Selectors are logical expressions on a column (or row) of a table.

In [None]:
# select all objects in well D10 with numerical label 42
label42 = (md10['label'] == 42)

In [None]:
# select all objects whose mean intensity in the DAPI channel is over 1 sigma from the avg 
dapi_plus1s = (fv10['Nuclei_Intensity_mean_A02_C01'] > 259.69)

You can use selectors to extract a sub-table out of an existing one.

In [None]:
# only data about cell labeled 42
table_only_label42 = md10.loc[label42]

In [None]:
len(table_only_label42)

In [None]:
table_only_label42.head()

-----

## Exercise 5. 

Make stacked tables:

- `md`, combining metadata for all wells
- `fv`, combining feature values for all wells

In [None]:
# your solution here

## Exercise 6.

Make a single large table `all` by joining tables `md` and `fv` over the common column `mapobject_id`.

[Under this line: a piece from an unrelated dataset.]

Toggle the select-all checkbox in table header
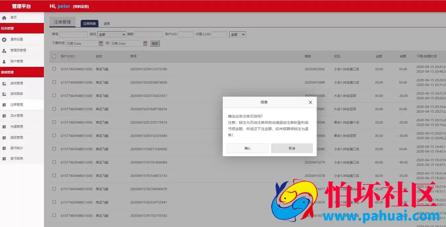The image size is (446, 227). click(54, 56)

How many rows are in the combined table?

In [None]:
# your solution here

## Exercise 7.

Make a table `good` by extracting from `all` only rows which refer to objects that are *not* "border" objects.

How many good objects are there?  

*Bonus points:* could you compute this number from the selector alone?

In [None]:
# your solution

## Exercise 8.

Make two tables `md0` and `md1` by splitting on the two values of column `TPlus` (`0` or `1`).
What is the mean of column `Intensity_mean_A01_C03` in each table?  And the std deviation?

In [None]:
# your solution

-----

# Plotting

The [seaborn](https://seaborn.pydata.org/examples/index.html) library provides many convenient plotting functions; there are good chances that the plot you want to make is already implemented by Seaborn.

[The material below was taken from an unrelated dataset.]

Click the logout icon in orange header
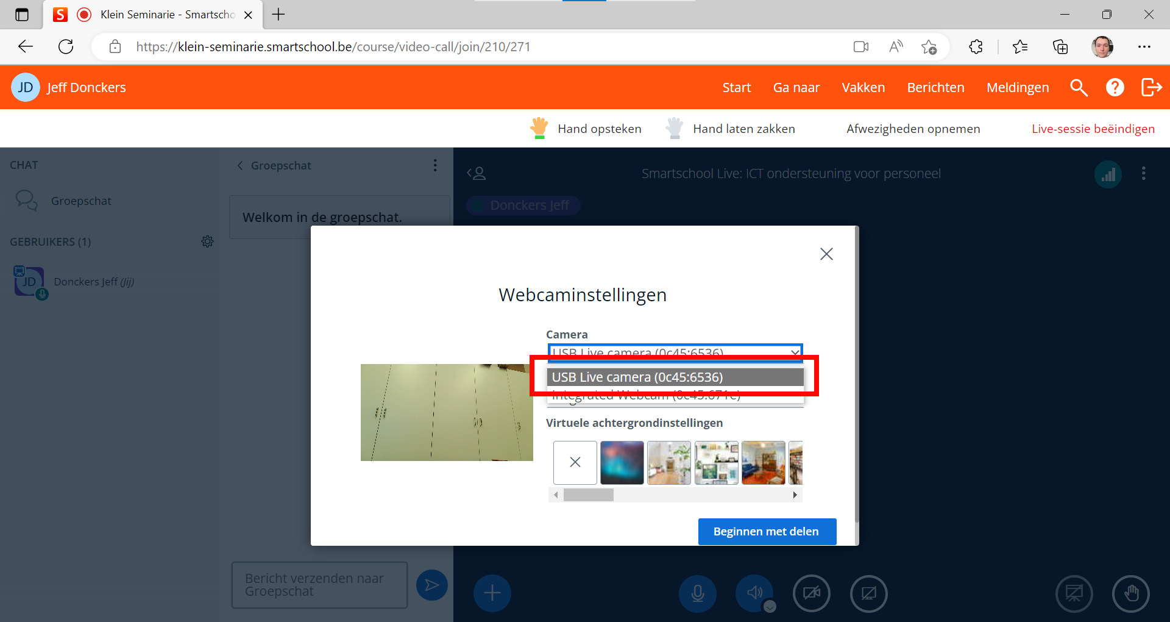The height and width of the screenshot is (622, 1170). click(1151, 88)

## Distribution plots (with kernel density estimates)

Seaborn's function [distplot()](https://seaborn.pydata.org/generated/seaborn.distplot.html#seaborn.distplot) plots the frequency distribution of an array of values.

The simplest use just passes an array of values (e.g., a `DataFrame` column) as the unique argument:

In [None]:
sns.distplot(fv10['Intensity_mean_A01_C03'])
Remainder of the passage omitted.